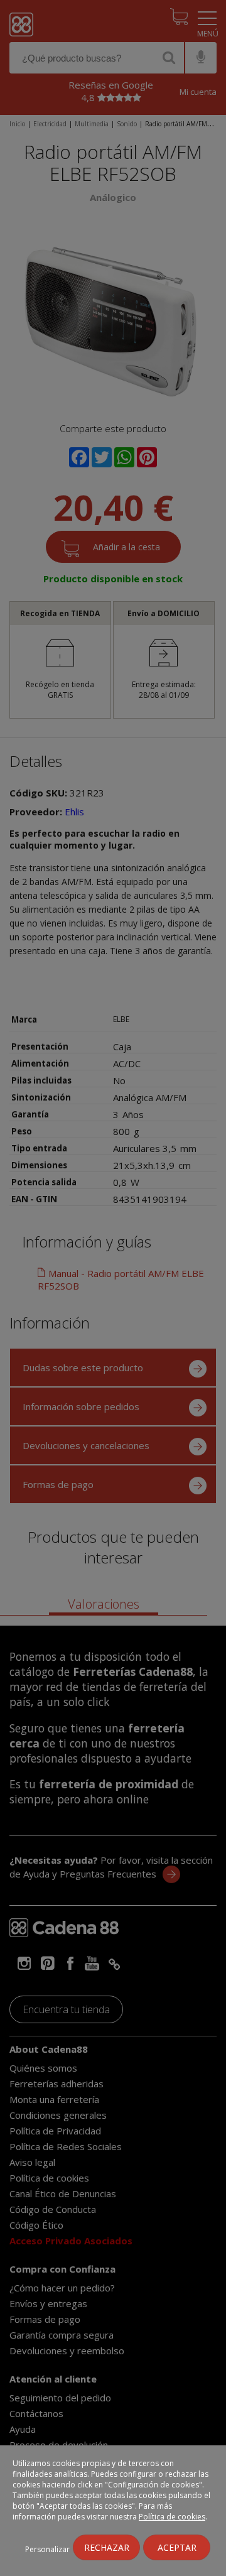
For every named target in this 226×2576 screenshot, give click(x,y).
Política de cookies (172, 2516)
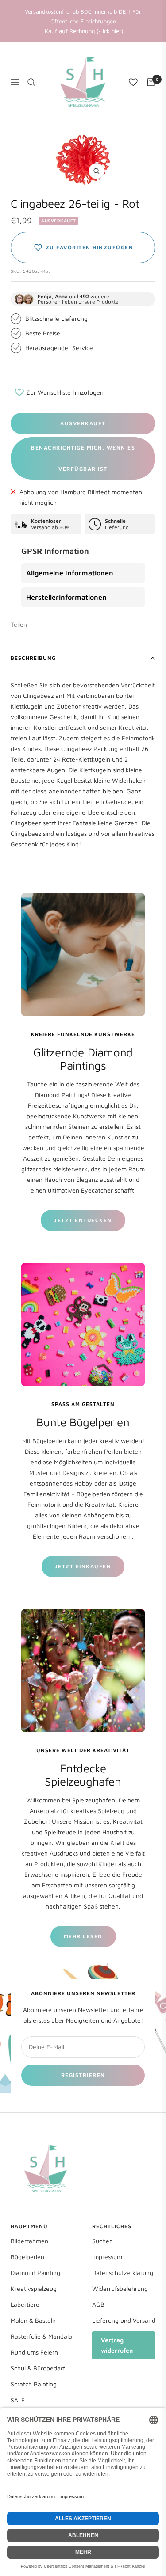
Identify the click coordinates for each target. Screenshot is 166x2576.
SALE (18, 2400)
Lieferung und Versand (123, 2320)
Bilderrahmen (29, 2240)
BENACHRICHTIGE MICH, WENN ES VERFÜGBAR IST (83, 458)
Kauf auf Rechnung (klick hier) (84, 30)
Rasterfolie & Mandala (41, 2336)
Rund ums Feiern (34, 2352)
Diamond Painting (35, 2272)
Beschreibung (33, 658)
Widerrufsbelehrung (120, 2288)
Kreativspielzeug (34, 2288)
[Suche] (31, 82)
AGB (98, 2304)
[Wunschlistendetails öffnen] (133, 82)
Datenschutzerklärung (122, 2272)
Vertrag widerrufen (117, 2345)
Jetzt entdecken (83, 1220)
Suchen (102, 2240)
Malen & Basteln (33, 2320)
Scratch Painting (34, 2384)
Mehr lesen (83, 1936)
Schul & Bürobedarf (38, 2368)
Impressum (107, 2256)
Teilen (19, 624)
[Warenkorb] (151, 82)
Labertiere (25, 2304)
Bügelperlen (27, 2256)
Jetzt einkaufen (83, 1566)
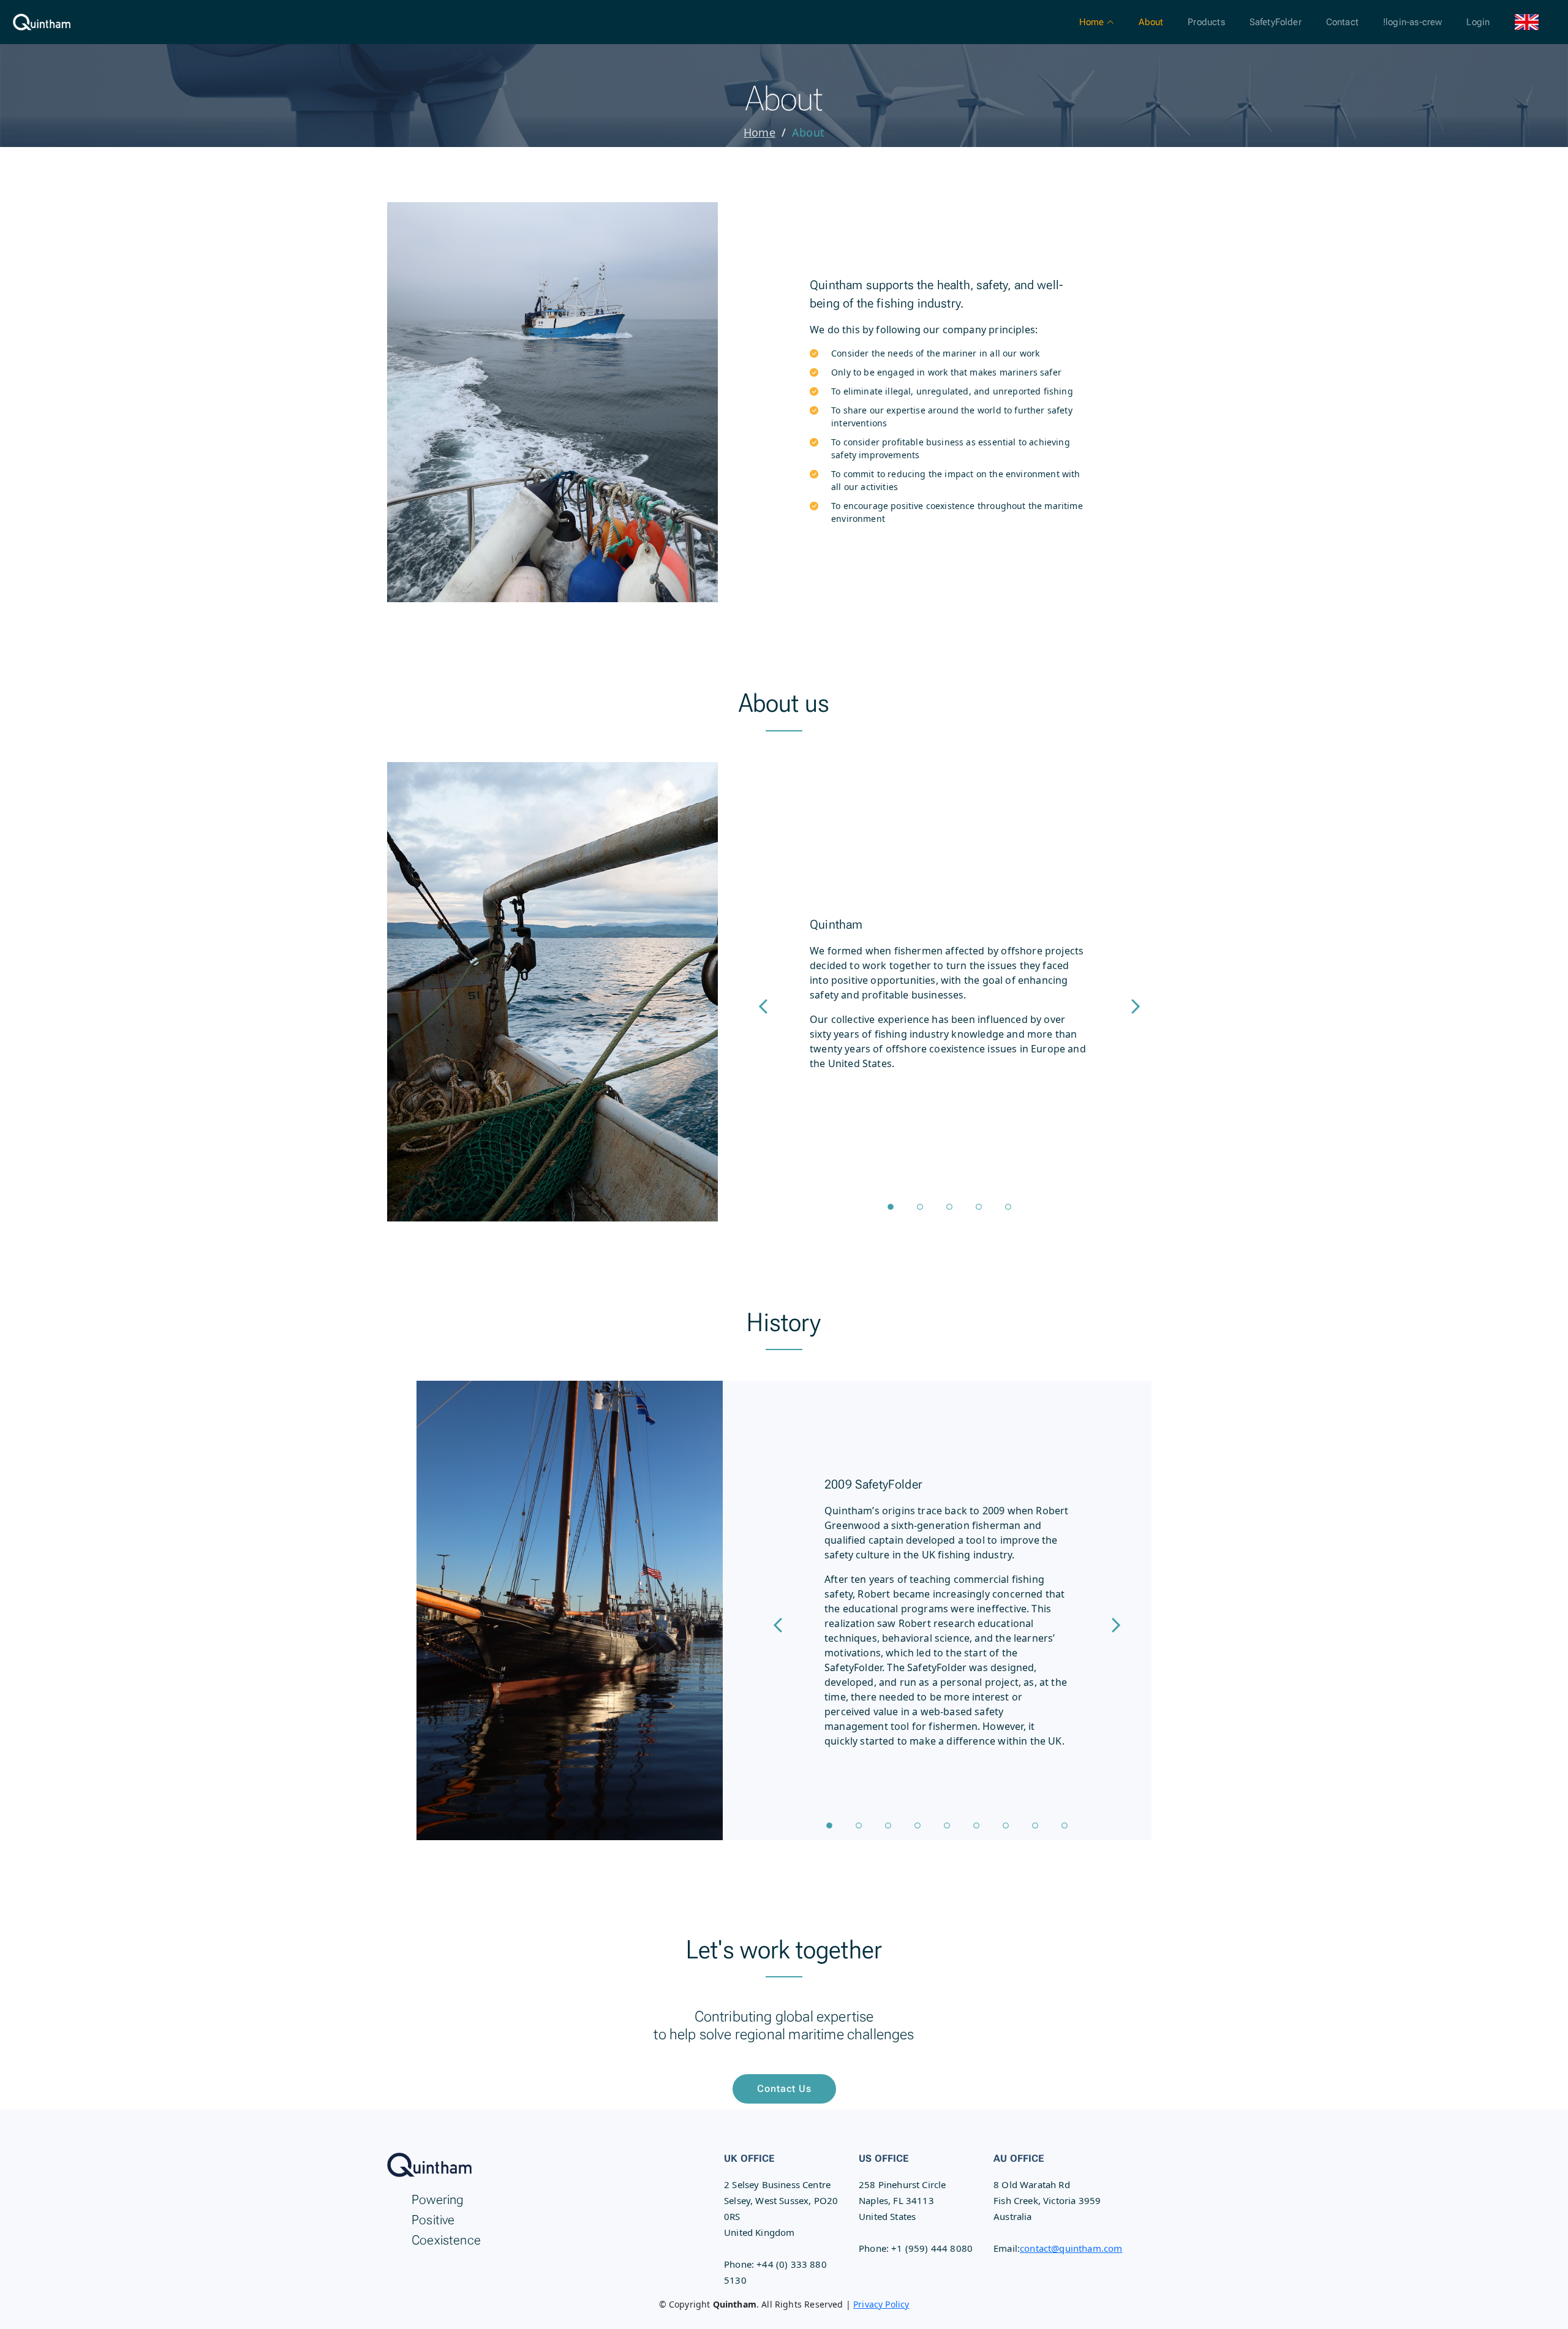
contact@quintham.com (1071, 2248)
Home (759, 132)
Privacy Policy (881, 2304)
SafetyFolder (1276, 22)
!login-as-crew (1412, 22)
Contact (1342, 22)
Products (1206, 22)
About (1151, 22)
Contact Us (784, 2088)
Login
▬▬▬
* Task directions:
Copy out the listing word for word and skip its pictures.

* Answer space:
For every named target in this 226×2576 screenshot, give click(x,y).
Política de cookies (172, 2516)
Identify the click coordinates for each target. Screenshot is 166x2576.
SALE (18, 2400)
Lieferung und Versand (123, 2320)
Bilderrahmen (29, 2240)
BENACHRICHTIGE MICH, WENN ES VERFÜGBAR IST (83, 458)
Kauf auf Rechnung (klick hier) (84, 30)
Rasterfolie & Mandala (41, 2336)
Rund ums Feiern (34, 2352)
Diamond Painting (35, 2272)
Beschreibung (33, 658)
Widerrufsbelehrung (120, 2288)
Kreativspielzeug (34, 2288)
[Suche] (31, 82)
AGB (98, 2304)
[Wunschlistendetails öffnen] (133, 82)
Datenschutzerklärung (122, 2272)
Vertrag widerrufen (117, 2345)
Jetzt entdecken (83, 1220)
Suchen (102, 2240)
Malen & Basteln (33, 2320)
Scratch Painting (34, 2384)
Mehr lesen (83, 1936)
Schul & Bürobedarf (38, 2368)
Impressum (107, 2256)
Teilen (19, 624)
[Warenkorb] (151, 82)
Labertiere (25, 2304)
Bügelperlen (27, 2256)
Jetzt einkaufen (83, 1566)
contact@quintham.com (1071, 2248)
Home (759, 132)
Privacy Policy (881, 2304)
SafetyFolder (1276, 22)
!login-as-crew (1412, 22)
Contact (1342, 22)
Products (1206, 22)
About (1151, 22)
Contact Us (784, 2088)
Login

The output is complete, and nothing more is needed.